The game might have been dominated by the likes of Charlie Villanueva and Greg Smith, two reserve big men who have both experienced up-and-down play with bigger roles since Brandan Wright was shipped to Boston. Instead, it was Powell's coming out party. Since that game, he's played at least at least 14 minutes in every game and appears to have leapfrogged the other backup bigs in the rotation.
Powell is now averaging 9.5 minutes per game on the season. In January, he's averaging 11 minutes per game--about the same as Rodrigue Beaubois got in his rookie year and the most since Jae Crowder got 17 minutes a night on a Frankenstein Mavs team that finished with 41 wins in 2013.
|Rodrigue Beaubois (25th pick)
|Dominique Jones (25th pick)
|Jae Crowder (34th pick)
|Bernard James (33rd pick)
|Jared Cunningham (24th pick)
|Shane Larkin (18th pick)
|Gal Mekel (free agent)
|Ricky Ledo (43rd pick)
|Dwight Powell (40th pick/trade)
Shane Larkin is the only other Mavs rookie to average at least 10 minutes per game under Carlisle, which was partly a result of injuries in the backcourt rotation. But that shouldn't be an indictment of the coach. During his tenure the Mavs have gone without a first round pick twice, traded out of the first round on draft night another year and traded back in the first round two other times to save cap space. It's hard to accumulate serious talent on rookie contracts that way.

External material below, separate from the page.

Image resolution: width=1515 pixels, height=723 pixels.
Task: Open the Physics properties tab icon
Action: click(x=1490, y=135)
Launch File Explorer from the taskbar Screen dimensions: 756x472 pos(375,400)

Carlisle has had a lot more success signing young veterans with draft lottery pedigree like Wright who have yet to find success in the league before coming to Dallas. Some Mavericks fans seem to want Powell fill the role that Wright did before being shipped to Boston.

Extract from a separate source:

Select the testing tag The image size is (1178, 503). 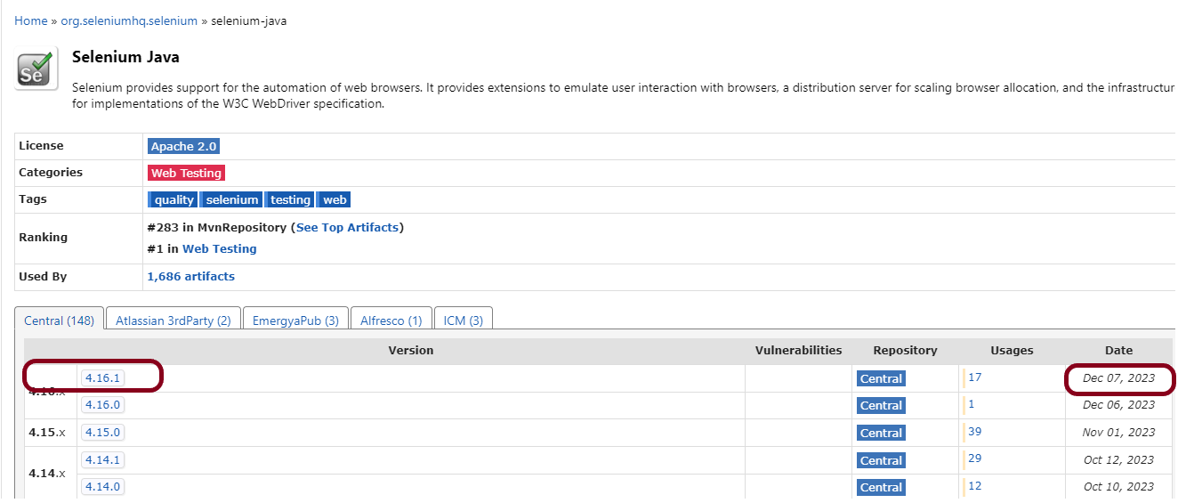[290, 199]
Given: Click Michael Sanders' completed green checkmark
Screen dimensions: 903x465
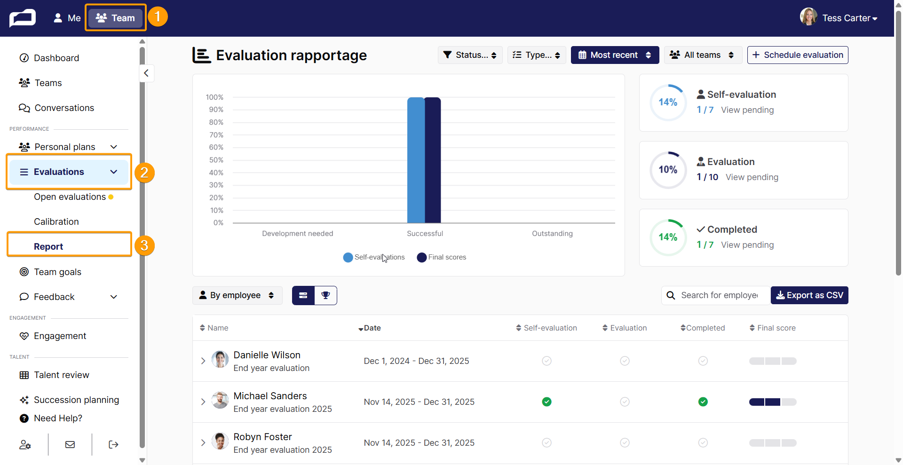Looking at the screenshot, I should point(703,402).
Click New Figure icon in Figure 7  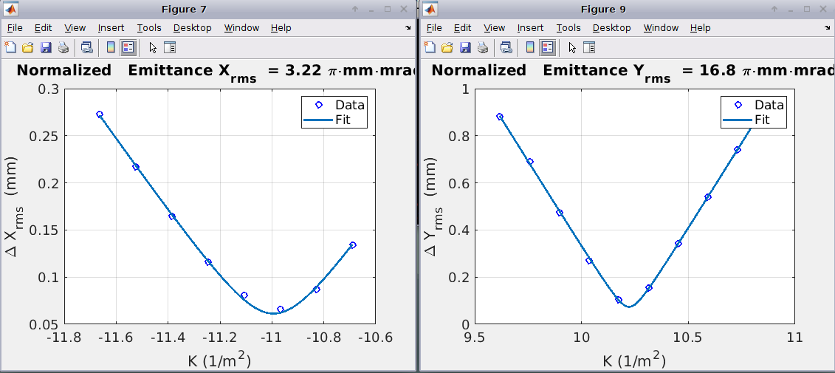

But the best facsimile to Powell's role on this team so far might be the most productive player drafted by the team under Carlisle -- Crowder, a second round pick who was acquired as a result of one of those draft night trades.
Whereas Wright was a highly rated prospect who initially struggled to find a role in the league, Crowder carved out a niche as a glue guy who never put up big numbers. The same is true for Powell, another 23-year-old second round pick who has earned playing time without gaudy stats.
Like Crowder, Powell's size and athleticism don't jump out at you for a player at his position. But they both compete hard enough to catch the coach's attention. Crowder, it has been observed frequently, never put up impressive numbers but reserve lineups were effective with him on the floor. Since he began getting double digit minutes over the last four games, Powell has only averaged six points and a little more than four rebounds per game. But he's earned Carlisle's trust by not hurting the team when he is on the floor.
As noted elsewhere on this site, Powell has a kind of jack-of-all trades skill set. He's not the outside shooter that Villanueva is but he's been more consistent hitting open shots in January.
A lot of coaches (looking at you, Doc Rivers) seem to fall in love with older veterans whose best play is behind them but are decent at a lot things on the court. Carlisle has managed to work two second-round rookies into that role now. There's no guarantee Powell has such a prominent role in the rotation all season, especially if Jermaine O'Neal joins the team at some point. But Crowder's Mavericks tenure shows Powell will likely continue to get his chances.